The Problem: A Digital Plague Arrives
In the late 1980s, the personal computer was just beginning to conquer the American home and office. But with this new connectivity came a new kind of fear: the computer virus. These malicious bits of code, with names like 'Stoned' and 'Jerusalem,' were
digital gremlins that could erase files, slow systems to a crawl, and create widespread panic. For most users, they were a mysterious and terrifying threat. The dominant software companies of the era, focused on selling productivity tools like spreadsheets and word processors in shrink-wrapped boxes at retail stores, were slow to recognize the scale of the problem. This created a vacuum—a market desperate for a hero.
The Product: A Programmer's Side Project
Enter John McAfee, a programmer at Lockheed. He wasn't a corporate titan; he was a talented, if restless, engineer who saw the rising tide of viruses as an interesting puzzle. Working from his home in Santa Clara, California, he developed a simple program to detect and remove them. He called his company McAfee Associates and the software 'VirusScan.' It was effective and easy to use. But McAfee knew that a good product wasn't enough. In a world where software cost hundreds of dollars and came in a big box, how could a small-time operator compete with the giants? He couldn't afford a massive sales team or a retail distribution network. He had to find another way in.
The Bet: Giving It All Away for Free
This is where McAfee made his legendary strategic bet. Instead of trying to sell his software one box at a time, he decided to give it away. He uploaded VirusScan to electronic bulletin board systems (BBS)—the precursor to the modern internet—and encouraged people to download and share it freely. This was the 'shareware' model. The license stipulated that individual users could use it for free, but companies were expected to pay a fee for site licenses. It was a radical idea. Why would anyone pay for something they could get for free? The gamble was that by making his product ubiquitous, he would create a brand so dominant that corporate customers, terrified of legal and technical risk, would have no choice but to pay up. He was betting on human psychology and corporate liability.
The Payoff: Riding the Wave of Hysteria
The bet paid off spectacularly in 1992 with the arrival of the 'Michelangelo' virus. The virus was programmed to activate on March 6, the artist’s birthday, and overwrite critical parts of a computer's hard drive. McAfee went on a media blitz, dramatically estimating that millions of computers could be affected. He appeared on news programs and in papers, presenting himself as the world’s foremost expert on a threat he was uniquely positioned to solve. The actual impact of Michelangelo was minimal—only tens of thousands of machines were hit. But it didn't matter. The fear was real, and McAfee had stoked it into a global panic. Millions of users downloaded the free VirusScan. The McAfee brand became synonymous with computer security overnight.
Building the Freemium Empire
The Michelangelo scare turned McAfee's shareware gamble into a money-printing machine. With his software now on millions of PCs, the calls from corporations began flooding in. They needed support, they needed network versions, and they needed to be legally compliant.
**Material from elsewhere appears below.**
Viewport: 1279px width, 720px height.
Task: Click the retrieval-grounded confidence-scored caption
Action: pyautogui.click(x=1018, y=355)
McAfee was there to sell them expensive licenses. By 1993, the company was earning $30 million a year, and McAfee took it public in 1994, making him fabulously wealthy. This 'freemium' model—a free base product that drives sales of a premium version—became the foundational strategy for the entire software security industry and, later, for countless SaaS companies and mobile apps. McAfee didn't invent the virus, but he perfected the business of selling the cure by first giving it away.